\( \textcolor{blue}{OP}\textcolor{black}{timization} \quad \textcolor{blue}{O}\textcolor{black}{riented} \quad \textcolor{blue}{C}\textcolor{black}{ontrol} \)
Our recent research by Swapnil Tripathi, Mahmut Kudeyt, Alkım Gökçen, Savaş Şahin, and Özkan Karabacak has been accepted for publication. The paper proposes a novel semidefinite programming approach to certify local phase synchronization in generalized Kuramoto models on arcs, using the trace parametrization of trigonometric polynomials and Putinar’s Positivstellensatz.
The method establishes forward invariance on arcs and provides SDP certificates for stability, with examples verified using our arcSOS-t solver.
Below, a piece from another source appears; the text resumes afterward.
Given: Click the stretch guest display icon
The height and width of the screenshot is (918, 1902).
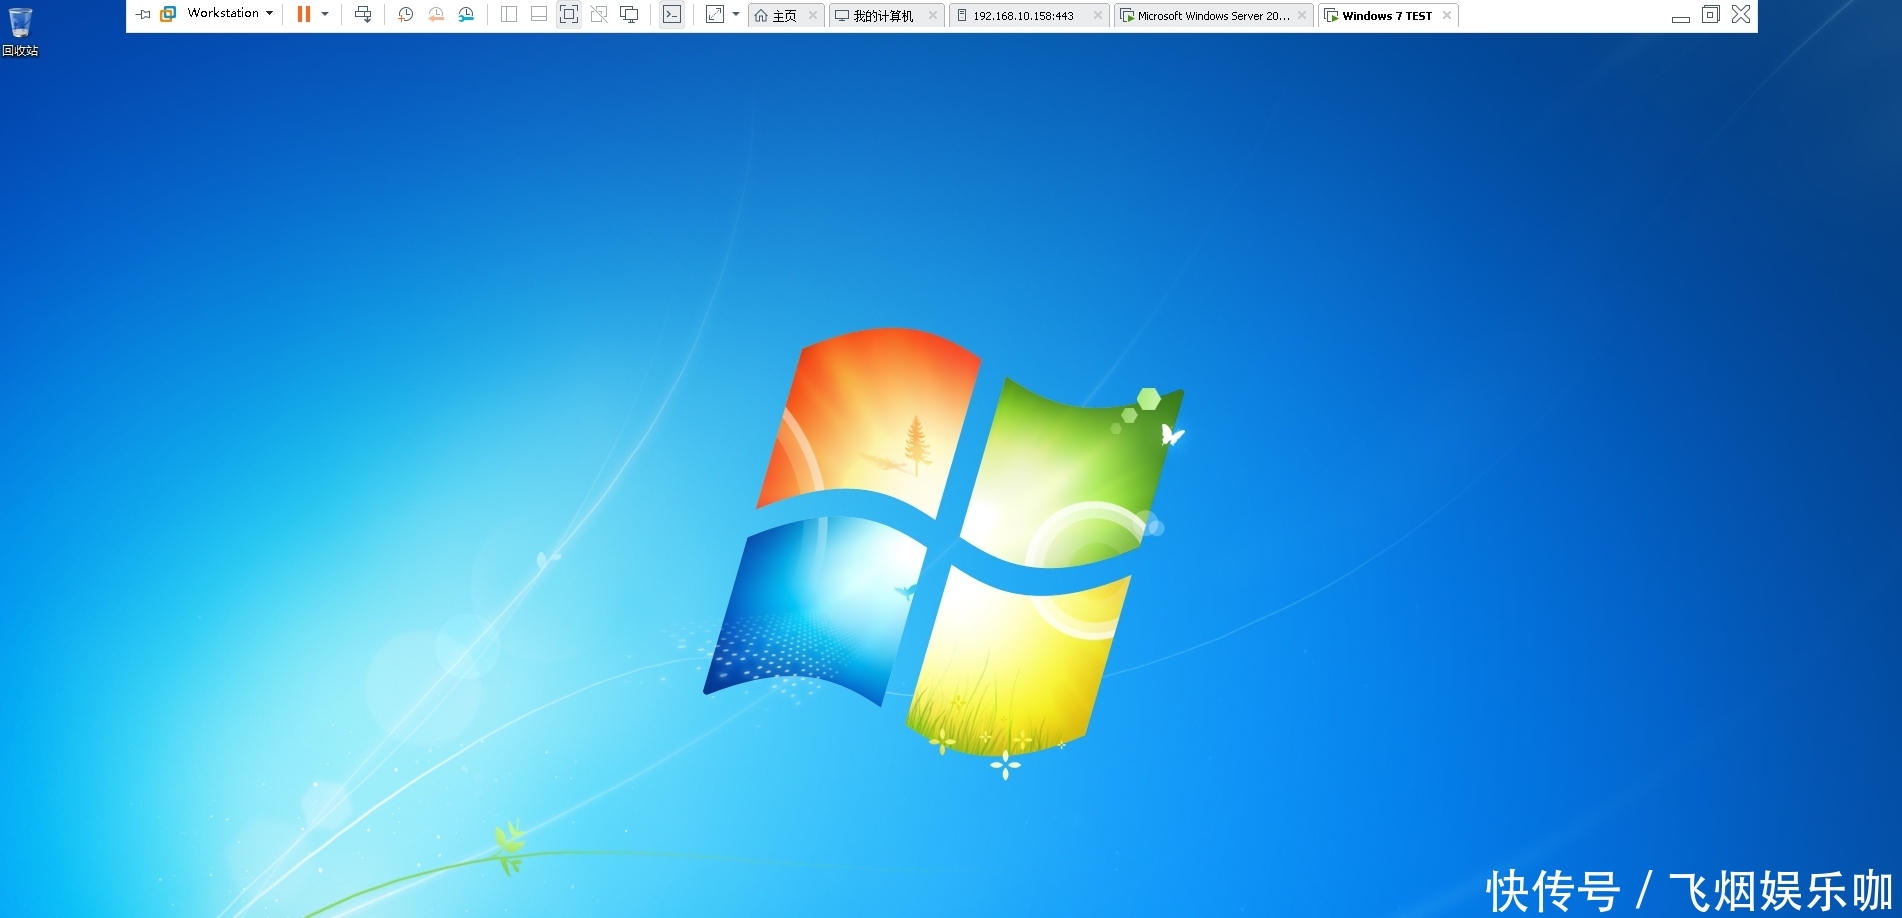Looking at the screenshot, I should pyautogui.click(x=715, y=14).
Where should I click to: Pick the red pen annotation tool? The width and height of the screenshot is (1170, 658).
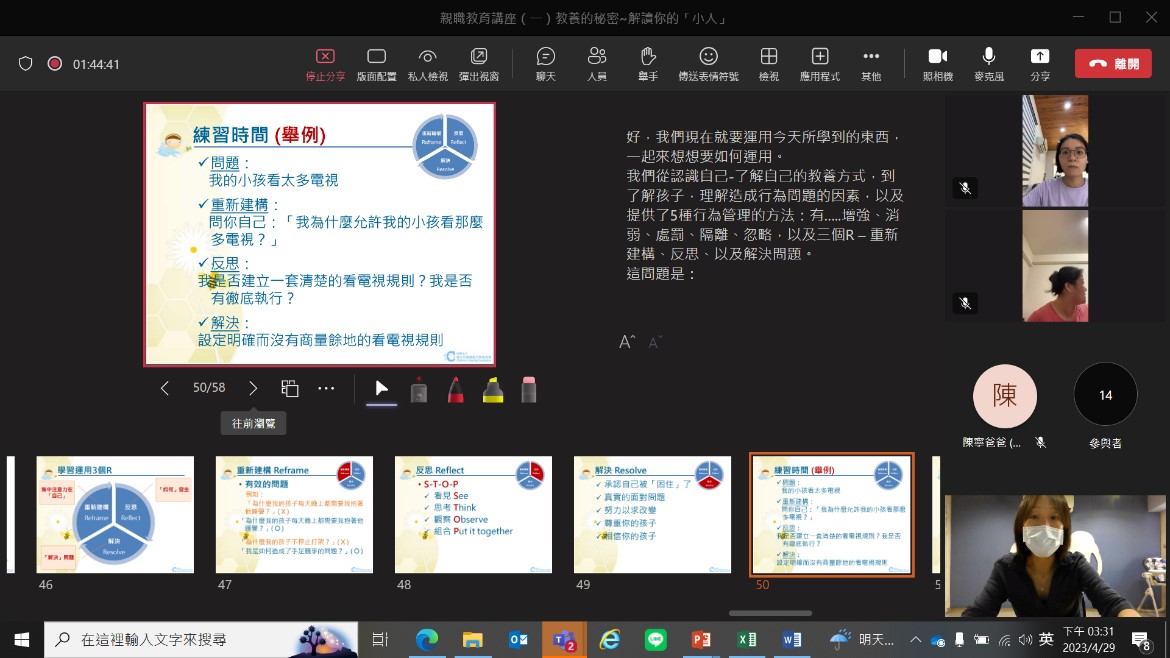click(x=455, y=389)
Our latest research by Alkım Gökçen, Savaş Şahin, Mahmut Kudeyt, Swapnil Tripathi, and Özkan Karabacak presents a novel dual Lyapunov-based closed-loop synchronization method for nonlinear chaotic systems.
Using semidefinite programming and sum-of-squares polynomials, we compute nonlinear state feedback to synchronize the Rössler system to a reference model, replacing chaotic behavior with a stable limit cycle. The approach is validated through simulations with 100 random initial conditions, bifurcation diagrams, and phase portraits.
This work demonstrates how the method can be adapted for more complex systems and opens new directions in synchronization control research.